We need to own the fact that we're a society that sexualizes its youth, but that ultimately does not support them in the fact that they're sexual human beings. This is exemplified in a lack of comprehensive sexuality education, a lack of adequate sexual and reproductive health services, and a lack of human sexuality courses on college campuses.

Instead, we send our young people off to college, expecting them to be sexually confident in their abilities to refuse sexual advances or to be turned down; to manage sexual, romantic relationships, amongst life's other demands and enticements, with seasoned mastery; and to be sexually savvy, particularly when it comes to issues of health and safety.

So is it any wonder that young people see alcohol as an easy solution to their sexual ignorance, decision-making, and anxieties? If wasted, one doesn't have to deal with underlying discomfort and Puritanical guilt around sex, or worry about the impact of sexual intimacy on another human being, or get submerged in the experience, including matters of the heart. Drunk hook-ups allow youth to keep emotions separate from sex, to skirt commitment issues, to avoid romance, and to stay focused on the self and all of the other reasons they're in college.

Young people also drink because they know alcohol facilitates having sex. They know that it impacts negotiations and how a sexual event is construed. They know that, in impairing memory, alcohol enables them to distort or rewrite what has taken place, including making it easier to pretend that the sex never happened.

If drunk, they haven't said "Yes" to being intimate. If drunk, they can't be faulted for overlooking cues that somebody doesn't want sex or isn't able to give consent. If drunk, women, in particular, can't be accused of being "sluts." If drunk, one is excused from taking responsibility for their behaviors, desires, and any consequences.

Until we're willing to address this mentality, and this misguided, positive association between sexual activity and being intoxicated, efforts to counter sexual assault as it relates to binge drinking are futile. Until we're willing to deal with the fact that young people are sexual people who need more realistic, developmentally appropriate guidance when it comes to sexual expression and satisfaction, the situation is not going to change.

Until we, as a society, are able to get over our discomfort and anxieties around producing young people who are sexually healthy adults, we're going to continue to have the all too prevalent problems of sexual assault and rape.

So where do we begin? Strategies that can get results include:
-- Schools implementing age appropriate, medically accurate, comprehensive sexuality education from kindergarten through the 12th grade.

-- Universities offering courses by qualified sexuality educators in the art of seduction, romance, desires, sex communication, and reciprocal pleasures, helping students to realize what it truly means to be sexually confident. As a new, catchy slogan says, "Put the Sensual in Consensual!"

-- College campuses hosting Intimacy 101 workshops, which provide young people with a reality check around the many issues related to being sexually active, and which challenge misconceptions around better sex, including those of drunk versus sober sex.

-- Medical facilities offering accessible, affordable, first-rate sexual and reproductive health services.

-- Community centers, churches/synagogues, media outlets, and schools providing parents and caregivers with information and guidance in how to have effective conversations about sex and relationships with youth.

-- Parents and other important others guiding youth around matters of sexual intimacy, equipping them with the knowledge and skills needed to evaluate their own sex-related values, attitudes and beliefs systems in making better choices for themselves.

The end result will be young people who are sexually informed, who understand what it means to engage in consensual, mutually satisfying sexual interactions and relationships, who are better sex communicators, who are able to have and enjoy sober sex when they choose to, and who are comfortable with their sexuality and the variety of ways that can be expressed.

•••

*Tasks to perform*.
1. In the passage on young people, alcohol and sex, what workshops are college campuses urged to host?
2. Retype the part of the passage on young people, alcohol and sex that begins at the words "-- Community centers, churches/synagogues, media" and stops after "relationships with youth.".

•••

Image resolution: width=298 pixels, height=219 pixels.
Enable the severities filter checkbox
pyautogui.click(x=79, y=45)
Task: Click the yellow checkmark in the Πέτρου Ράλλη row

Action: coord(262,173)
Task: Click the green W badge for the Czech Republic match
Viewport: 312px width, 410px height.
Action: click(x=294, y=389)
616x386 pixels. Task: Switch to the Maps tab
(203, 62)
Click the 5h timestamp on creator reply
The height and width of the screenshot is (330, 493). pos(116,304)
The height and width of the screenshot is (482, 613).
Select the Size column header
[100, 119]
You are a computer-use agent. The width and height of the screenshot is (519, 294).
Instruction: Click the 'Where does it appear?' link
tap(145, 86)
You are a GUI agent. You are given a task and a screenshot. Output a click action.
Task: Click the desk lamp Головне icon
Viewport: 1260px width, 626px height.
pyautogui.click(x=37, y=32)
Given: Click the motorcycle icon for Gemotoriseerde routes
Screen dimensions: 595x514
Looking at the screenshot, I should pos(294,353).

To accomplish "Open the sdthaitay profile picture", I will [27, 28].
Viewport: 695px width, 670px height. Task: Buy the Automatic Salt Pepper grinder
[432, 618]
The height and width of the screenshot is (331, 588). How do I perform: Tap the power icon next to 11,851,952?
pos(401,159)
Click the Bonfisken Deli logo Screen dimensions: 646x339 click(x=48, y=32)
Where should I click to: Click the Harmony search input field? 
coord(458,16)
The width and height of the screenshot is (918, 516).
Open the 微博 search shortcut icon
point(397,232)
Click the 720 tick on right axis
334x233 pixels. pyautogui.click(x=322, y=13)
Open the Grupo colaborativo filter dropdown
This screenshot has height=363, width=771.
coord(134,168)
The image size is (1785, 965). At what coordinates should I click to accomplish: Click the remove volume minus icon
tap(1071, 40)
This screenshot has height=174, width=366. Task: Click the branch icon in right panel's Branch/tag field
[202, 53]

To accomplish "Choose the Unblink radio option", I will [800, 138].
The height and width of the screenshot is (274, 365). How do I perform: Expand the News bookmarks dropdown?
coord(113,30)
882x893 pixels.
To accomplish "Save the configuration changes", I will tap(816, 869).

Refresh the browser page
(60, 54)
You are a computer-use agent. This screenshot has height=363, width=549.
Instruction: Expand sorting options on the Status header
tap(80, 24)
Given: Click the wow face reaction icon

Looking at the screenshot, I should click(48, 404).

•••

*Solved problems*.
1. Intimacy 101 workshops.

2.
-- Community centers, churches/synagogues, media outlets, and schools providing parents and caregivers with information and guidance in how to have effective conversations about sex and relationships with youth.